1. Enter a Note Number in the Popup

The first method is the simplest. You just enter the note number directly into the extension popup by clicking the extension icon in the browser toolbar, enter the note number and ticking “Open note number(s)“:

Notice that we specifically have text that says “number(s)”. This is because in the input box you can enter upto 10 note numbers separated by spaces, and Power Notes Searcher will open all 10 in new tabs:

A great tip, is that you can just paste text into this note number input box, and the extension will parse upto 10 note numbers directly out of the text. Any text, copied from anywhere!

2. Open Notes by Typing in the Omnibox

In Google Chrome, the Omnibox is the search text input, the URL display, the command entry box. It’s the all-in-one text entry area where a web page URL is usually displayed.

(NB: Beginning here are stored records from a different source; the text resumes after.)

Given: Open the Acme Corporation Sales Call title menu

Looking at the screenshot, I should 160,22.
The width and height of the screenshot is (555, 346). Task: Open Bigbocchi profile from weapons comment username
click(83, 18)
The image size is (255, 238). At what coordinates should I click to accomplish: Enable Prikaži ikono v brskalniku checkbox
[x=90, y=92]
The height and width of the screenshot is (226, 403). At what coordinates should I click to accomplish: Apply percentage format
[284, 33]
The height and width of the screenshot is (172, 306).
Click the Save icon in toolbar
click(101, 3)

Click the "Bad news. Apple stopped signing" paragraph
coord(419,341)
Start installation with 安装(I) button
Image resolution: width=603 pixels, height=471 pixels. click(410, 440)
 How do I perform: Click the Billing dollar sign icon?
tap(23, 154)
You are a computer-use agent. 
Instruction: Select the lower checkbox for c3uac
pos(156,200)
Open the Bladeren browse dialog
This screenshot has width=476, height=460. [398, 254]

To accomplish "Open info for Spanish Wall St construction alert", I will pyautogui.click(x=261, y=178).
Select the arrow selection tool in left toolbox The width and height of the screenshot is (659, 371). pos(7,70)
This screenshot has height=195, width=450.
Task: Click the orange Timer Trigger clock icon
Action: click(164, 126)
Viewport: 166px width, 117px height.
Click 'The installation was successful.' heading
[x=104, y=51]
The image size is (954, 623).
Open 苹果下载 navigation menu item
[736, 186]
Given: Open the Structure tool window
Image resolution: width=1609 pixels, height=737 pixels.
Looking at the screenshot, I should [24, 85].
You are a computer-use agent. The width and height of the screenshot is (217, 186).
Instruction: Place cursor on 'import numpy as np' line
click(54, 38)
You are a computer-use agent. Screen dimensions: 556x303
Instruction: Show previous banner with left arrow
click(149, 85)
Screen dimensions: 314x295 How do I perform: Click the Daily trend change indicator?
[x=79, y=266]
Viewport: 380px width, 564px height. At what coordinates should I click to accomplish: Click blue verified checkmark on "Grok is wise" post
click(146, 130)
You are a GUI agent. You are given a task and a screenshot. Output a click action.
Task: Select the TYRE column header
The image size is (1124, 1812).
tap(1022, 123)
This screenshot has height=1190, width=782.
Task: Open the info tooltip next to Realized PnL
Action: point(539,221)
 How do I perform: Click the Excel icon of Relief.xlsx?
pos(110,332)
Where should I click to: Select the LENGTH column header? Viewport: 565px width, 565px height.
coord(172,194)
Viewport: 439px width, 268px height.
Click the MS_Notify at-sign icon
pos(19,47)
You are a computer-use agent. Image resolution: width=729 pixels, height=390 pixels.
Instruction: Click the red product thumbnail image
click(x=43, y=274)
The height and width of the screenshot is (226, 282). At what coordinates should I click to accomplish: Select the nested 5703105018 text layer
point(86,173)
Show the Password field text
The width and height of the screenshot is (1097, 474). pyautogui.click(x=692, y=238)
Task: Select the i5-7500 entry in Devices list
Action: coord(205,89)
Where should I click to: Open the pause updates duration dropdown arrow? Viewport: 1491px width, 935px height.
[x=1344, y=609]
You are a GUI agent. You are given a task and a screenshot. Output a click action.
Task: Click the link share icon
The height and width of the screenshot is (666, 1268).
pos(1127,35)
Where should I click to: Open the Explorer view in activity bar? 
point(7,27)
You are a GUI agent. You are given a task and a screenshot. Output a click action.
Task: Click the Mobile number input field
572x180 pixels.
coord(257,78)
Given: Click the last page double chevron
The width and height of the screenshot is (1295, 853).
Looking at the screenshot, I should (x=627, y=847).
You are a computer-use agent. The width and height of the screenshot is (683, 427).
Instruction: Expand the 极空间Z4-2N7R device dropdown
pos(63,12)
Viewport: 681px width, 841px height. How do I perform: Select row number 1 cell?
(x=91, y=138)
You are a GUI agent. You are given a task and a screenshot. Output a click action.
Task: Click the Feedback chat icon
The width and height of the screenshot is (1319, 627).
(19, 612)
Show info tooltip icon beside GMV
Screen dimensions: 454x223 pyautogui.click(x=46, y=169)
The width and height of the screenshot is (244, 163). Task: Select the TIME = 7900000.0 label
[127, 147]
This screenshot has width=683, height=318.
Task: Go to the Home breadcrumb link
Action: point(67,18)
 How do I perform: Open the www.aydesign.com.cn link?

The Power Notes Searcher lets you open multiple note numbers from this omnibox using the keyword “note” followed by a space or tab.

Enter “note”:

Enter a tab or a space and the Power Notes Searcher extension is activated and ready to receive the space separated list of upto 10 note numbers:

3. Double Clicking Highlighted Note Numbers

When you have the Power Notes Searcher “Highlight Note Numbers” option turned on, then note numbers (or what are perceived as note numbers) on the SAP note pages and also in the note search results pages, are highlighted in Yellow (unread), and Green (read and in the history list):

Even though these are not hyperlinks, the Power Notes Searcher allows you to double click on them to open them in a new tab. How cool is that!

4. Highlighting Numbers and Opening

Another method to open multiple notes, is to highlight any note numbers on any page (any web page on the internet), then with the numbers highlighted, right click to open the Power Notes Searcher context menu, and select “Open note:”:

A great tip on this feature, you can just highlight the whole text including the note number and the extension will parse upto 10 note numbers.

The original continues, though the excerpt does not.